DATASET EXCERPTS:
• • •

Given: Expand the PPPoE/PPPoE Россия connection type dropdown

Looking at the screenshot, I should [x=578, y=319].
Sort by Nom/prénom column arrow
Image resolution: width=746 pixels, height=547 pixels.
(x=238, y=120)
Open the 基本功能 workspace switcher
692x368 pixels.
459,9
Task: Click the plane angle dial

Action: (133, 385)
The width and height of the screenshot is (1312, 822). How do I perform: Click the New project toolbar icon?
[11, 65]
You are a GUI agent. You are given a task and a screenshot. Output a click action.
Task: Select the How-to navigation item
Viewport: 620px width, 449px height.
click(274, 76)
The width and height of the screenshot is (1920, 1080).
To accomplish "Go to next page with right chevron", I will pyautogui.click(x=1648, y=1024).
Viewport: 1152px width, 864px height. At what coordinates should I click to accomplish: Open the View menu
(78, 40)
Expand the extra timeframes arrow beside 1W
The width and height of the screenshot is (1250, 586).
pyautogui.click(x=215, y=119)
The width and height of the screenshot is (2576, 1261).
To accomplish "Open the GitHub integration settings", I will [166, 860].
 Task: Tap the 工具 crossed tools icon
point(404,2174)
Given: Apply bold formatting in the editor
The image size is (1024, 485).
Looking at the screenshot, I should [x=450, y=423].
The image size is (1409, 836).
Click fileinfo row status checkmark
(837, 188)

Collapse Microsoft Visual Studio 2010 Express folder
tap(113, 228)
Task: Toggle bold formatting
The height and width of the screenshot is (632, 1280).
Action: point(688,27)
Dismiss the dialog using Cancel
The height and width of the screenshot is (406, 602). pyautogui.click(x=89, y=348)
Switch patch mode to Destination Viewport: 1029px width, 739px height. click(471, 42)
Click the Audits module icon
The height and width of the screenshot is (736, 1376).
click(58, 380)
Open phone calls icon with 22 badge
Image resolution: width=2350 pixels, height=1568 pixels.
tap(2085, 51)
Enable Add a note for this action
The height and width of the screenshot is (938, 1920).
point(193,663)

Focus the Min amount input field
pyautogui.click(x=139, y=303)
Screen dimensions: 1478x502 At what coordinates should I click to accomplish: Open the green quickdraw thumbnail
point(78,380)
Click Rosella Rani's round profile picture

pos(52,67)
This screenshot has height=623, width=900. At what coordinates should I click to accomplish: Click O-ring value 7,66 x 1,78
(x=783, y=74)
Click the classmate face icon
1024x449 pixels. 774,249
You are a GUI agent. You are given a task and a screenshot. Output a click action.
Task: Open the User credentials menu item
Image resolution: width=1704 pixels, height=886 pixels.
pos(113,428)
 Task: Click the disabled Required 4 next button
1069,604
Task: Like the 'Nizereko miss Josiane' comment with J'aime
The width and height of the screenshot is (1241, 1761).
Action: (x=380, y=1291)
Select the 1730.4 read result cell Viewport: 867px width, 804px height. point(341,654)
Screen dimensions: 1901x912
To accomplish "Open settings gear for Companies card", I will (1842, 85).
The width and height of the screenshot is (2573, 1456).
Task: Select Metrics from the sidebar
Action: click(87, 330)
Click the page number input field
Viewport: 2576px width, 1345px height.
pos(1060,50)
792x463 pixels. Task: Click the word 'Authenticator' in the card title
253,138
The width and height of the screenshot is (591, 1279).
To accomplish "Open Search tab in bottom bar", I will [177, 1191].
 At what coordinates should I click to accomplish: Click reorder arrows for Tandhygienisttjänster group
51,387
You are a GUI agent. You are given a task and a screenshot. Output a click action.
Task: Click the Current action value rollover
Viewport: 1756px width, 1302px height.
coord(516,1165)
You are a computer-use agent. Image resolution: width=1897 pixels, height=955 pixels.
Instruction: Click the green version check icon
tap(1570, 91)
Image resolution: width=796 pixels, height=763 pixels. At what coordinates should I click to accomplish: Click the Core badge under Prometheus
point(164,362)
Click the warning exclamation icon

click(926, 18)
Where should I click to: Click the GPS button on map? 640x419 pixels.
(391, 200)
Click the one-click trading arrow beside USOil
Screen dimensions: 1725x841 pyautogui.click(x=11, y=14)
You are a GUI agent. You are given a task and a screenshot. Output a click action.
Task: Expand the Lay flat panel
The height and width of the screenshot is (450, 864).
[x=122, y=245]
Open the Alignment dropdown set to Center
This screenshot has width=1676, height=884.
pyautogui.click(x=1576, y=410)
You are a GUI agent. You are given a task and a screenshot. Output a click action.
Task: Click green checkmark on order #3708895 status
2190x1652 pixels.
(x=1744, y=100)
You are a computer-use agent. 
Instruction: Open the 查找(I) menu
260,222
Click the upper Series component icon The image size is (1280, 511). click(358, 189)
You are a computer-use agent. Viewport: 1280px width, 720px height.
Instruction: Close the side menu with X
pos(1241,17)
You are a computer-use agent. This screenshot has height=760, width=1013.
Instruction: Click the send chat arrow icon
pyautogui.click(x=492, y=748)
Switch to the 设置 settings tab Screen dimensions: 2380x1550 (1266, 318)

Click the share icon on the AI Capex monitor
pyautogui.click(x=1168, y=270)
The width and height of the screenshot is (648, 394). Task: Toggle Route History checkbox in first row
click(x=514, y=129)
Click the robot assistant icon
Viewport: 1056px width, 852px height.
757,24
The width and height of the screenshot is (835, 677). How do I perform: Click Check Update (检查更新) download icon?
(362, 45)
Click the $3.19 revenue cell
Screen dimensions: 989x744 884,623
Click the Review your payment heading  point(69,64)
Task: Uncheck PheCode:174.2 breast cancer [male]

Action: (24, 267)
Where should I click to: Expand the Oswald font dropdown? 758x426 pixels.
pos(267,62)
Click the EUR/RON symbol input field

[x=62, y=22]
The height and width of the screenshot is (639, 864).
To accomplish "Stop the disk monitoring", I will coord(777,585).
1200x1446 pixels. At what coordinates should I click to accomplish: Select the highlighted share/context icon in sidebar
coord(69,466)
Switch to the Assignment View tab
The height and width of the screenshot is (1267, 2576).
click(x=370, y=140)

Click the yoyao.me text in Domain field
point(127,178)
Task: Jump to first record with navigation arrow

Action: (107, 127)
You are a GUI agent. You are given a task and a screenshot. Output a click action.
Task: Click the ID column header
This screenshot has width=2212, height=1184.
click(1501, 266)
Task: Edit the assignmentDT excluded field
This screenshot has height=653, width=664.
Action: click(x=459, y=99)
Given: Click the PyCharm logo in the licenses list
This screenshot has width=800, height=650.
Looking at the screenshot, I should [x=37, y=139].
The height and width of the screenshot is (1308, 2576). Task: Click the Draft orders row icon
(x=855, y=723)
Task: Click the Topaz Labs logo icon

• • •

Can you retype all of the entries above line for line, keeping every character unchanged?

Given: Expand the PPPoE/PPPoE Россия connection type dropdown

Looking at the screenshot, I should [x=578, y=319].
Sort by Nom/prénom column arrow
Image resolution: width=746 pixels, height=547 pixels.
(x=238, y=120)
Open the 基本功能 workspace switcher
692x368 pixels.
459,9
Task: Click the plane angle dial

Action: (133, 385)
The width and height of the screenshot is (1312, 822). How do I perform: Click the New project toolbar icon?
[11, 65]
You are a GUI agent. You are given a task and a screenshot. Output a click action.
Task: Select the How-to navigation item
Viewport: 620px width, 449px height.
click(274, 76)
The width and height of the screenshot is (1920, 1080).
To accomplish "Go to next page with right chevron", I will pyautogui.click(x=1648, y=1024).
Viewport: 1152px width, 864px height. At what coordinates should I click to accomplish: Open the View menu
(78, 40)
Expand the extra timeframes arrow beside 1W
The width and height of the screenshot is (1250, 586).
pyautogui.click(x=215, y=119)
The width and height of the screenshot is (2576, 1261).
To accomplish "Open the GitHub integration settings", I will [166, 860].
 Task: Tap the 工具 crossed tools icon
point(404,2174)
Given: Apply bold formatting in the editor
The image size is (1024, 485).
Looking at the screenshot, I should [x=450, y=423].
The image size is (1409, 836).
Click fileinfo row status checkmark
(837, 188)

Collapse Microsoft Visual Studio 2010 Express folder
tap(113, 228)
Task: Toggle bold formatting
The height and width of the screenshot is (632, 1280).
Action: point(688,27)
Dismiss the dialog using Cancel
The height and width of the screenshot is (406, 602). pyautogui.click(x=89, y=348)
Switch patch mode to Destination Viewport: 1029px width, 739px height. click(471, 42)
Click the Audits module icon
The height and width of the screenshot is (736, 1376).
click(58, 380)
Open phone calls icon with 22 badge
Image resolution: width=2350 pixels, height=1568 pixels.
tap(2085, 51)
Enable Add a note for this action
The height and width of the screenshot is (938, 1920).
point(193,663)

Focus the Min amount input field
pyautogui.click(x=139, y=303)
Screen dimensions: 1478x502 At what coordinates should I click to accomplish: Open the green quickdraw thumbnail
point(78,380)
Click Rosella Rani's round profile picture

pos(52,67)
This screenshot has height=623, width=900. At what coordinates should I click to accomplish: Click O-ring value 7,66 x 1,78
(x=783, y=74)
Click the classmate face icon
1024x449 pixels. 774,249
You are a GUI agent. You are given a task and a screenshot. Output a click action.
Task: Open the User credentials menu item
Image resolution: width=1704 pixels, height=886 pixels.
pos(113,428)
 Task: Click the disabled Required 4 next button
1069,604
Task: Like the 'Nizereko miss Josiane' comment with J'aime
The width and height of the screenshot is (1241, 1761).
Action: (x=380, y=1291)
Select the 1730.4 read result cell Viewport: 867px width, 804px height. point(341,654)
Screen dimensions: 1901x912
To accomplish "Open settings gear for Companies card", I will (1842, 85).
The width and height of the screenshot is (2573, 1456).
Task: Select Metrics from the sidebar
Action: click(87, 330)
Click the page number input field
Viewport: 2576px width, 1345px height.
pos(1060,50)
792x463 pixels. Task: Click the word 'Authenticator' in the card title
253,138
The width and height of the screenshot is (591, 1279).
To accomplish "Open Search tab in bottom bar", I will [177, 1191].
 At what coordinates should I click to accomplish: Click reorder arrows for Tandhygienisttjänster group
51,387
You are a GUI agent. You are given a task and a screenshot. Output a click action.
Task: Click the Current action value rollover
Viewport: 1756px width, 1302px height.
coord(516,1165)
You are a computer-use agent. Image resolution: width=1897 pixels, height=955 pixels.
Instruction: Click the green version check icon
tap(1570, 91)
Image resolution: width=796 pixels, height=763 pixels. At what coordinates should I click to accomplish: Click the Core badge under Prometheus
point(164,362)
Click the warning exclamation icon

click(926, 18)
Where should I click to: Click the GPS button on map? 640x419 pixels.
(391, 200)
Click the one-click trading arrow beside USOil
Screen dimensions: 1725x841 pyautogui.click(x=11, y=14)
You are a GUI agent. You are given a task and a screenshot. Output a click action.
Task: Expand the Lay flat panel
The height and width of the screenshot is (450, 864).
[x=122, y=245]
Open the Alignment dropdown set to Center
This screenshot has width=1676, height=884.
pyautogui.click(x=1576, y=410)
You are a GUI agent. You are given a task and a screenshot. Output a click action.
Task: Click green checkmark on order #3708895 status
2190x1652 pixels.
(x=1744, y=100)
You are a computer-use agent. 
Instruction: Open the 查找(I) menu
260,222
Click the upper Series component icon The image size is (1280, 511). click(358, 189)
You are a computer-use agent. Viewport: 1280px width, 720px height.
Instruction: Close the side menu with X
pos(1241,17)
You are a computer-use agent. This screenshot has height=760, width=1013.
Instruction: Click the send chat arrow icon
pyautogui.click(x=492, y=748)
Switch to the 设置 settings tab Screen dimensions: 2380x1550 (1266, 318)

Click the share icon on the AI Capex monitor
pyautogui.click(x=1168, y=270)
The width and height of the screenshot is (648, 394). Task: Toggle Route History checkbox in first row
click(x=514, y=129)
Click the robot assistant icon
Viewport: 1056px width, 852px height.
757,24
The width and height of the screenshot is (835, 677). How do I perform: Click Check Update (检查更新) download icon?
(362, 45)
Click the $3.19 revenue cell
Screen dimensions: 989x744 884,623
Click the Review your payment heading  point(69,64)
Task: Uncheck PheCode:174.2 breast cancer [male]

Action: (24, 267)
Where should I click to: Expand the Oswald font dropdown? 758x426 pixels.
pos(267,62)
Click the EUR/RON symbol input field

[x=62, y=22]
The height and width of the screenshot is (639, 864).
To accomplish "Stop the disk monitoring", I will coord(777,585).
1200x1446 pixels. At what coordinates should I click to accomplish: Select the highlighted share/context icon in sidebar
coord(69,466)
Switch to the Assignment View tab
The height and width of the screenshot is (1267, 2576).
click(x=370, y=140)

Click the yoyao.me text in Domain field
point(127,178)
Task: Jump to first record with navigation arrow

Action: (107, 127)
You are a GUI agent. You are given a task and a screenshot. Output a click action.
Task: Click the ID column header
This screenshot has width=2212, height=1184.
click(1501, 266)
Task: Edit the assignmentDT excluded field
This screenshot has height=653, width=664.
Action: click(x=459, y=99)
Given: Click the PyCharm logo in the licenses list
This screenshot has width=800, height=650.
Looking at the screenshot, I should [x=37, y=139].
The height and width of the screenshot is (1308, 2576). Task: Click the Draft orders row icon
(x=855, y=723)
Task: Click the Topaz Labs logo icon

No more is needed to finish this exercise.